Joni Mitchell, a veteran singer and songwriter who is popularly known for her biggest hits such as “Big Yellow Taxi” and “Both Sides Now,” is widely considered as folk eminence of the 20th century. Joni Mitchell may stand as the most talented and persuasive female singer of the late 20th century. Joni Mitchell was also known as Roberta Joan Anderson (childhood name) was born in November, 1943, in Fort Macleod, Alberta, in western part of the Canada. Her father’s name was William Andrew Anderson who was a Royal Canadian AIR FORCE lieutenant and mother’s name was Myrtle who was a school teacher. When she was nine years old, his father resigned from the current job and shifted to Saskatoon, Saskatchewan with his daughter and wife. There he started to do grocery work. Mitchell had more interest in sports rather than academics.
She began learning piano at the age of 7 inspired by her slightly older friend Frankie McKitrick. When Mitchell was just 9 years old along with many other children, Mitchell got contracted by polio in an epidemic, and she was hospitalized. When she was in the hospital she turned her thoughts to her natural talent and considered as a dancing or singing career for the first time; she began performing and singing for the patients by nine she was a smoker she denies the claim that smoking has affected her voice. Mitchell wanted to play guitar, she learnt guitar by her own from a Pete Seeger songbook, but her fingers had been affected by polio so she had to concoct dozens of alternative tunings for her own. Mitchell started to perform with her friends in the vicinity of Waskesiu Lake. Her first performance was on 31st October, 1962, at a Saskatoon club that emphasizes folk and jazz performers.
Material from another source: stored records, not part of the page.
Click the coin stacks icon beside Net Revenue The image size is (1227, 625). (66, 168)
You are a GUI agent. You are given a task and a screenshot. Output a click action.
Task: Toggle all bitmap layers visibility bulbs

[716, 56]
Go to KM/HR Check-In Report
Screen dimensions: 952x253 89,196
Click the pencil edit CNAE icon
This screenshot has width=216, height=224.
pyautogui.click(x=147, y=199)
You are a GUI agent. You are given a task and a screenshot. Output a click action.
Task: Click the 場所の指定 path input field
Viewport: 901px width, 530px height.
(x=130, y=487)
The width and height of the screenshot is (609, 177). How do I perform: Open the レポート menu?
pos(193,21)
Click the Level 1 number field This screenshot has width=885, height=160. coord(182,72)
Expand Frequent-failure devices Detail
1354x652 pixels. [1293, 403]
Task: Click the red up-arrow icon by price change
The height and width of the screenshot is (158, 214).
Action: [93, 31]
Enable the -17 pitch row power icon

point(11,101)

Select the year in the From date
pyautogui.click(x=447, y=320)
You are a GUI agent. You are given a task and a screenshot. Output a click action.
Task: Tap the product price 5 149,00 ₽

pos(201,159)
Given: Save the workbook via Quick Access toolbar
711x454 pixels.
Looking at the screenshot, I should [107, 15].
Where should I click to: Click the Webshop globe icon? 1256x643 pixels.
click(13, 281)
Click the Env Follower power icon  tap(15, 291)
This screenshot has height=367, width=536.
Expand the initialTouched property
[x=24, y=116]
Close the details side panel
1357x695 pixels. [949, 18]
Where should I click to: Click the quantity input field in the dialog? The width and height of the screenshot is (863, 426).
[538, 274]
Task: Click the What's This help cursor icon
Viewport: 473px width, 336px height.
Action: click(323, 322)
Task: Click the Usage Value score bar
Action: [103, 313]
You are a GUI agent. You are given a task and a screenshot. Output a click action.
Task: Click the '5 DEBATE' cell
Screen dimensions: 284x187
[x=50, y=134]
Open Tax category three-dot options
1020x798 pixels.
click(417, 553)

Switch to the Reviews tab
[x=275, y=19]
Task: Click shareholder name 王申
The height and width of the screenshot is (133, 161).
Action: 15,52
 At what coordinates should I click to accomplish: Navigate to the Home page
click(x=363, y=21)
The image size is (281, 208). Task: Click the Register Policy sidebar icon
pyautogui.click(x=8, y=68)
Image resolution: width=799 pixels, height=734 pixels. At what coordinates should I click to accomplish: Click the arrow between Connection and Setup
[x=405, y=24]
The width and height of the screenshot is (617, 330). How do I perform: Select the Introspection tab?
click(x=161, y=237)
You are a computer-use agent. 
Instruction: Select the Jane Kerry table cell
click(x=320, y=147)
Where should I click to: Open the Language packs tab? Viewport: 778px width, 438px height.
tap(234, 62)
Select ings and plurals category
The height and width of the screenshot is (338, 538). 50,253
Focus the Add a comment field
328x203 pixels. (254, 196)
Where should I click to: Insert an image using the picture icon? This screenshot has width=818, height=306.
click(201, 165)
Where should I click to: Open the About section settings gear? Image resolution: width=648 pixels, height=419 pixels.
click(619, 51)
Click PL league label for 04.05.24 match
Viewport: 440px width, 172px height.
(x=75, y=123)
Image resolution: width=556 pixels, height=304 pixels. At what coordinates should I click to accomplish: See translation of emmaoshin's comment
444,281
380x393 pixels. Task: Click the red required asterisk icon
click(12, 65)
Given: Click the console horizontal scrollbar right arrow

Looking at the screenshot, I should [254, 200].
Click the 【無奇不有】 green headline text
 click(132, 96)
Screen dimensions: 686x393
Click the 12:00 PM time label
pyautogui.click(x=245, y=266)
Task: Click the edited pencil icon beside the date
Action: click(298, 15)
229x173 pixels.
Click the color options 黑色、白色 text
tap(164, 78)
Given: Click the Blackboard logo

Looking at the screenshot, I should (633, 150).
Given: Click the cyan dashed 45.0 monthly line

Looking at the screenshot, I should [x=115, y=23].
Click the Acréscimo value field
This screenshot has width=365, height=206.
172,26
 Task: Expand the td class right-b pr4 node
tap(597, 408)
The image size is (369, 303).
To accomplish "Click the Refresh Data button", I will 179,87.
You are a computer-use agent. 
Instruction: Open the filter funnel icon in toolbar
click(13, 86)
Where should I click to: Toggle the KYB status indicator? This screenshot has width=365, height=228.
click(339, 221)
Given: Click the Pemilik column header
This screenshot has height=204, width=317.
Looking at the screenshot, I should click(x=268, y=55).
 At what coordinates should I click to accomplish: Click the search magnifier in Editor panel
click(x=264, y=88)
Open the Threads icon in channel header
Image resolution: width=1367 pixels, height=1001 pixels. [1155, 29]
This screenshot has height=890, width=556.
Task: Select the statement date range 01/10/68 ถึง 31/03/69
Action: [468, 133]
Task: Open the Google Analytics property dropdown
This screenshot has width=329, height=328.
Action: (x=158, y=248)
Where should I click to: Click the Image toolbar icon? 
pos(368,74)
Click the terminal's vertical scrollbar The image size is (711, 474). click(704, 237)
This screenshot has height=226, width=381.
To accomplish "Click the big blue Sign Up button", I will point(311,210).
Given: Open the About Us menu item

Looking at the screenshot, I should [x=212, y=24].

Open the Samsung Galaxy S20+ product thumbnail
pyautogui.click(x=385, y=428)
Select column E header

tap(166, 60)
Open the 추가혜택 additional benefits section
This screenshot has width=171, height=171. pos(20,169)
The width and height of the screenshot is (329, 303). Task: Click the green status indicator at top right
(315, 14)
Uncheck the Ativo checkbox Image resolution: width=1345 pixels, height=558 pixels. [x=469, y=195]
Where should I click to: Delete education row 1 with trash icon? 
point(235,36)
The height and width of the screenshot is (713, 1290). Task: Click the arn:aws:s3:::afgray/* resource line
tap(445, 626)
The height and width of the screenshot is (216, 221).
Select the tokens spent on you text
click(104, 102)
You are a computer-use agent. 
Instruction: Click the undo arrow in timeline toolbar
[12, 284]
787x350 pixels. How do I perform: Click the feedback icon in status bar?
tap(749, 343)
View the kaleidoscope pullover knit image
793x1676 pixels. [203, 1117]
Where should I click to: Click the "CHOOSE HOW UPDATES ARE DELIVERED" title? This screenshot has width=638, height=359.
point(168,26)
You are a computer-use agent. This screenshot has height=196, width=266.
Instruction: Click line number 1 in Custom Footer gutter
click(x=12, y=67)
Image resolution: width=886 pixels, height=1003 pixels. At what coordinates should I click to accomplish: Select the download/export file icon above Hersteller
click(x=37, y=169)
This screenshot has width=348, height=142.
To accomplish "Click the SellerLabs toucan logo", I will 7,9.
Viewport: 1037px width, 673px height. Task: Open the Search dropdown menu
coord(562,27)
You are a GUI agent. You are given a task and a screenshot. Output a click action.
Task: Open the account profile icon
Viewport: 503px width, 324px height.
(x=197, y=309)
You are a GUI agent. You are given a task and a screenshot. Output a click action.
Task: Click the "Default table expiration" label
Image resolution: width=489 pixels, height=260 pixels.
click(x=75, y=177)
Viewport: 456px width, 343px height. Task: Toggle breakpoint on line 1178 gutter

After finishing her High School studies at Aden Bowman Collegiate in Saskatoon, she joined Art classes at the Saskatoon Technical Collegiate, and after some time she emigrates from home to continue her studies from the Alberta College of Art in Calgary. After a year she left the college as she felt that the high priority to technical skill over free-class creativity. She continues to perform as a folk musician, playing at her college and local hotel. She also sang for hootenannies and even made some appearance on TV and radio shows in Calgary. In 1964 when she was at the age of 20, she expresses her feelings to her mother that she wanted to become a folk singer in Toronto and so she left Western Canada. While an art student in college, Mitchell got pregnant by her ex-boyfriend.
At that time pills were not easily available in Canada and her boy-friend also refused to marry her so finally she gave birth to Kelly Dale Anderson in 1965, as there was no-other-choice, she gave her child for adoption. After keeping her daughter a secret from the others, and being separated from her over 30 years, Mitchell reunited with her in 1997. A few weeks after giving birth to the child, Mitchell met American folk singer Chuck Mitchell and married him, but they got divorced after two years. In 1982 Mitchell married to bassist Larry Klien, who worked on her album “Wild Things Run Fast.” Klien soon becomes an established music producer and worked on many albums with Mitchell. While the couple worked on Turbulent Indigo, they finally divorced in 1994.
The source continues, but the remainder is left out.